Fr. Helms joined the circuit this past summer, starting with orientation in Kansas before heading out on the road. “The prospect of going to parishes around the country seemed quite attractive. The work of Unbound is remarkable and it’s my chance to be somewhat of an advocate for the missions and the poor.” He is willing to travel the country, driving whenever possible for Unbound. “It’s an opportunity to travel and see new places, dioceses and parishes. The organization itself is quite impressive and inspiring and being a part of that will likely be a growing experience for me.” Fr. Helms sponsors a 30-year-old man with Down syndrome who lives in Peru.

All three priests said they have received good responses from people in the parishes they have visited. “It is especially gratifying to have people who are already sponsors come up afterwards and ‘second’ what I have said,” Fr. Martin noted. The parish in Montana that Fr. Helms recently visited was “quite responsive and welcoming …. As a retired priest, this venture is like a whole new career and vocation.”

Traveling between multiple parishes to give talks can be challenging for volunteers who don’t live in the area. Occasionally, a key was not left for the rectory where the priests were to stay. Other details also have been missed, but that hasn’t deterred their work for Unbound.

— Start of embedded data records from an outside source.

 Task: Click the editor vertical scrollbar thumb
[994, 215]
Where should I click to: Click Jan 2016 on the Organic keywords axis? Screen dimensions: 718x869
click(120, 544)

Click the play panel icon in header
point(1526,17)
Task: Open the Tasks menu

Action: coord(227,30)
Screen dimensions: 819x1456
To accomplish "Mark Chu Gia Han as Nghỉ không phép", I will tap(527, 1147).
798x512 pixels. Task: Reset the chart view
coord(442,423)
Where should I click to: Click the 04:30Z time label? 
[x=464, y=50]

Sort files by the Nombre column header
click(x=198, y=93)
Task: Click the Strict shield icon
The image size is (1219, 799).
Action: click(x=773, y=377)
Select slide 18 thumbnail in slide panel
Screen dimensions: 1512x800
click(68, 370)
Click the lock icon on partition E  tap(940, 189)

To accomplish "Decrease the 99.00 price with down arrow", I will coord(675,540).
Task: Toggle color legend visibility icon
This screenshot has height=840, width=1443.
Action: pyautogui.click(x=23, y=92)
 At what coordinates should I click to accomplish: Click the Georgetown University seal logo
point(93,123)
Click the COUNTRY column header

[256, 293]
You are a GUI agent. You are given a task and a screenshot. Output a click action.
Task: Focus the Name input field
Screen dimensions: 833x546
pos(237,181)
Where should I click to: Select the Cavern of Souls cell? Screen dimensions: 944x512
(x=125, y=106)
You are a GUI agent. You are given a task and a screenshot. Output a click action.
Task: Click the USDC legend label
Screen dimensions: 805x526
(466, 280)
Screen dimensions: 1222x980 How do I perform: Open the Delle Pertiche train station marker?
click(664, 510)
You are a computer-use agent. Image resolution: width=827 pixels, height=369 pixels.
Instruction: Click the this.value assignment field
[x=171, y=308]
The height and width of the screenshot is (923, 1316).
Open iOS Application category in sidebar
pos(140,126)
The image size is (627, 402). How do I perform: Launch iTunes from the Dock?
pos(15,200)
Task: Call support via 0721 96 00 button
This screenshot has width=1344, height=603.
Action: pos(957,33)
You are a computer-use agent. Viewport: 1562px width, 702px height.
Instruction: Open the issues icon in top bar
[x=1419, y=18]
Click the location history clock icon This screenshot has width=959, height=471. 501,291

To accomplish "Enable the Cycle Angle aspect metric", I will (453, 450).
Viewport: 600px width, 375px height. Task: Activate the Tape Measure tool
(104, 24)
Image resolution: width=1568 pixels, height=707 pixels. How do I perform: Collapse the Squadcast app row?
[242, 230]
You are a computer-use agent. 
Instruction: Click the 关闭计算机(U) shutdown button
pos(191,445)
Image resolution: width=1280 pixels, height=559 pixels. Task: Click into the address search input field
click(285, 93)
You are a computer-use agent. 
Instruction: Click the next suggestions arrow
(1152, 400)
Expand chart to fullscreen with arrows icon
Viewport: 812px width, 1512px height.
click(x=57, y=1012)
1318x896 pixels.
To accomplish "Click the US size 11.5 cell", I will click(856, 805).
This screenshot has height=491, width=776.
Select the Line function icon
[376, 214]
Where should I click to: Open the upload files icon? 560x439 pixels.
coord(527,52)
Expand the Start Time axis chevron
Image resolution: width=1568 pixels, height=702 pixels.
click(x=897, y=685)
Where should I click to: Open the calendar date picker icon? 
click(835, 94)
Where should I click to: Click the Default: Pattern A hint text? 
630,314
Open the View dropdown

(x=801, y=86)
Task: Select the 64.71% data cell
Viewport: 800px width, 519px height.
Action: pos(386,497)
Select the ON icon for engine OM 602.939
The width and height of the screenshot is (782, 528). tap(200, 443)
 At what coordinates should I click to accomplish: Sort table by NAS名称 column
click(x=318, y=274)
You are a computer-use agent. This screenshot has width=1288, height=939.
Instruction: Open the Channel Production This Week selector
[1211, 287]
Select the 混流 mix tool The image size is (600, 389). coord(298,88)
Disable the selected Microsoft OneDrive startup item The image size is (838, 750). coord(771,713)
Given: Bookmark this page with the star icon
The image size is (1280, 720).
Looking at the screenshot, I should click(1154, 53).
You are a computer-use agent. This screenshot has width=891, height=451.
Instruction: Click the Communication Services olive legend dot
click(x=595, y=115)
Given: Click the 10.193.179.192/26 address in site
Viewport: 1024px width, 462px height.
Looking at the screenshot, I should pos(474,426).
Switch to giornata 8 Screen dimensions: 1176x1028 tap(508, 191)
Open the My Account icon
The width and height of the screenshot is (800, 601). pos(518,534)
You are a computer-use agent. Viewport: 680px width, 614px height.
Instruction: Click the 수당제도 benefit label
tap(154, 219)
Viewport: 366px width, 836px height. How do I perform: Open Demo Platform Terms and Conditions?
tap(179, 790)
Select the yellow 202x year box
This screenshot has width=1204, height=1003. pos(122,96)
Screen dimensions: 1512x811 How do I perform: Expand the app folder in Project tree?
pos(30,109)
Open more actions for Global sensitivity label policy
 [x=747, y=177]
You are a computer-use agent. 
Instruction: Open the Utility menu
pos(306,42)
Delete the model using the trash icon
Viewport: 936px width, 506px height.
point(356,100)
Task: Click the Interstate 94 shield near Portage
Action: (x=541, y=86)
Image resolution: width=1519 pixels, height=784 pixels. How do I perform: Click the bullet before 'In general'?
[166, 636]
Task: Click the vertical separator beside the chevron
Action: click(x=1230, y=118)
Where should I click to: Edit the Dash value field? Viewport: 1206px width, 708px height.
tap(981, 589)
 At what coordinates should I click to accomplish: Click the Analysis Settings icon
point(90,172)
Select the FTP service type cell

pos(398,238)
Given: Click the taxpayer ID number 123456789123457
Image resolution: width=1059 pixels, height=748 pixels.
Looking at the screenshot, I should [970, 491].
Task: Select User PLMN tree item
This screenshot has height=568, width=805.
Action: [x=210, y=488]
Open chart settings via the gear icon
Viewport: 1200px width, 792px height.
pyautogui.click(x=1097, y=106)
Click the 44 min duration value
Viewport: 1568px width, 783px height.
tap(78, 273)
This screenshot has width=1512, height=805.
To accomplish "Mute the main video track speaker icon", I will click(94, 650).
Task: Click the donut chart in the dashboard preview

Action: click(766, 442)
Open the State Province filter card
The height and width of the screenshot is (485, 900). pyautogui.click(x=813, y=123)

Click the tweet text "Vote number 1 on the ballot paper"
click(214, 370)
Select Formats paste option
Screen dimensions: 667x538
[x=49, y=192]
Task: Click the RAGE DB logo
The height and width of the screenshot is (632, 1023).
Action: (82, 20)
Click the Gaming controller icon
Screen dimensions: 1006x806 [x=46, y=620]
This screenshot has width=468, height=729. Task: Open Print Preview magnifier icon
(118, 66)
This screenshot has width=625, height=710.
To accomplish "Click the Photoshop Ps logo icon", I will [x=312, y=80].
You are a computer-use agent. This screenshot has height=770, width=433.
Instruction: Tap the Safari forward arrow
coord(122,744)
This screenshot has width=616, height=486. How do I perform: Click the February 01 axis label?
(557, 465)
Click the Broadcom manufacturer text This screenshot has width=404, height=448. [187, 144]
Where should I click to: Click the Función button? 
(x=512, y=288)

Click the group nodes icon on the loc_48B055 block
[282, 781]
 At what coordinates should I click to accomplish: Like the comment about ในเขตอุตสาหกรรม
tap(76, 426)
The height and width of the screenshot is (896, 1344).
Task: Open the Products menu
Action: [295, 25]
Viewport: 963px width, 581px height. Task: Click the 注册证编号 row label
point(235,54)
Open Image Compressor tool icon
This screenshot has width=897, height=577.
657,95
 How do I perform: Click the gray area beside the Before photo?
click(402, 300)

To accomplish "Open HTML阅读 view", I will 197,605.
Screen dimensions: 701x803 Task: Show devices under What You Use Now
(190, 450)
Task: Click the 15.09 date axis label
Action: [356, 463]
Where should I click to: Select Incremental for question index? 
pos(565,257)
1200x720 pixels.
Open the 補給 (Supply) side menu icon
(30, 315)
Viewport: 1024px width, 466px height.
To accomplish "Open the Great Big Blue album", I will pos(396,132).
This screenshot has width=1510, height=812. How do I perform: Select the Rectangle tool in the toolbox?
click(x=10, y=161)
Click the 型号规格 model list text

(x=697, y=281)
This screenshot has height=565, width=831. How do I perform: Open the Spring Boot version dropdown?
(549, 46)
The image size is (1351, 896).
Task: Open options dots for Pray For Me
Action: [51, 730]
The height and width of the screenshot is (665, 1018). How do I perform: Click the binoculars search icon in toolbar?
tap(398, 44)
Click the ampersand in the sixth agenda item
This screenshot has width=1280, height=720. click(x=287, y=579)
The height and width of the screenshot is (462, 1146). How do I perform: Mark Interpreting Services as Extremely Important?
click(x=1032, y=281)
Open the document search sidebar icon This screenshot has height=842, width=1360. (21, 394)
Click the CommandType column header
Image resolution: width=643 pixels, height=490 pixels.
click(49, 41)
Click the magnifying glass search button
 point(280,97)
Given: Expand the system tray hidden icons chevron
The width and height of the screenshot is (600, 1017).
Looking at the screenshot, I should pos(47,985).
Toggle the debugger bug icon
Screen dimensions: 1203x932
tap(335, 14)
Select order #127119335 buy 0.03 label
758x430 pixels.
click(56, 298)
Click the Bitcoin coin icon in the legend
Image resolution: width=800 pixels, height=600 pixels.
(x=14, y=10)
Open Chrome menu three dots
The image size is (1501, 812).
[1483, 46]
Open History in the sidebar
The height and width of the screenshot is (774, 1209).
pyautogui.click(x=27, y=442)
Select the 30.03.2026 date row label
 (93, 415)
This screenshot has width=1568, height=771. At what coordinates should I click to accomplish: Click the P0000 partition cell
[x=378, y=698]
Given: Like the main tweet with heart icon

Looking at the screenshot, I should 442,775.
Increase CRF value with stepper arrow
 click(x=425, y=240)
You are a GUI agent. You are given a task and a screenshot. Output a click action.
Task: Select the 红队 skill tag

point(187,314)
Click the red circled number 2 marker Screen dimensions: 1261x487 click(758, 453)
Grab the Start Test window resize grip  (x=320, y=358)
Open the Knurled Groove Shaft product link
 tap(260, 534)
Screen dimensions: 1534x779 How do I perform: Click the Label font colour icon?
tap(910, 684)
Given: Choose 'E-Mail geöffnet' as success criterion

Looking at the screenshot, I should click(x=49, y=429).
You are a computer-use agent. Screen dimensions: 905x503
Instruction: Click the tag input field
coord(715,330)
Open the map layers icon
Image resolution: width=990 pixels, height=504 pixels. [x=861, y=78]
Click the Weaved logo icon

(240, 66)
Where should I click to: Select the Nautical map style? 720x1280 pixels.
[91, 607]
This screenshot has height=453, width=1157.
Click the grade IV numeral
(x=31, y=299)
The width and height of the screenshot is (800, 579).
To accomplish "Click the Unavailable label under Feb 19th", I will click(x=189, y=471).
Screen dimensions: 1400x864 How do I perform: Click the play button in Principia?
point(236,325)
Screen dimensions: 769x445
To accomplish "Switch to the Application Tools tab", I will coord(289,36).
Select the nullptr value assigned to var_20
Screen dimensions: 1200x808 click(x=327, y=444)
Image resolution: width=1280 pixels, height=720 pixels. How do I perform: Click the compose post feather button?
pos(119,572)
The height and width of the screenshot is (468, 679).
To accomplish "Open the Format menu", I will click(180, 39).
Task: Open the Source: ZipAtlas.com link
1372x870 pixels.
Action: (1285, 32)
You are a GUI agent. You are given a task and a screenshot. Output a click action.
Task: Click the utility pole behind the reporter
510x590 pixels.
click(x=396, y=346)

Although she is not a priest preacher, Linda Johnson of Bettendorf and a member of Our Lady of the River Parish in LeClaire, is excited to help spread the word about Unbound. She learned about the organization while volunteering at a camp in Colorado. “I came home and went to their website,” said Johnson, a retired school teacher. She later learned that her parish’s Altar & Rosary Society has been sponsoring a child for years.

Her participation in Bible study and the Called and Gifted program provided the impetus to get involved in Unbound. She and her husband, Dan, decided to sponsor a girl from Guatemala. “She wants to be a teacher like I was,” Johnson said. This past May she helped out at St. John Vianney Parish in Bettendorf during its Unbound Sunday. She and other sponsors were available to talk with others.

Now she’d like to go on an awareness trip, as Fr. Martin has done. Fathers McAleer and Helms also plan to do so. “You foster a relationship by being in an area where Unbound is present,” Johnson said. Meanwhile, she hopes to spread the word about Unbound in the Davenport Diocese. “I’m willing to travel.”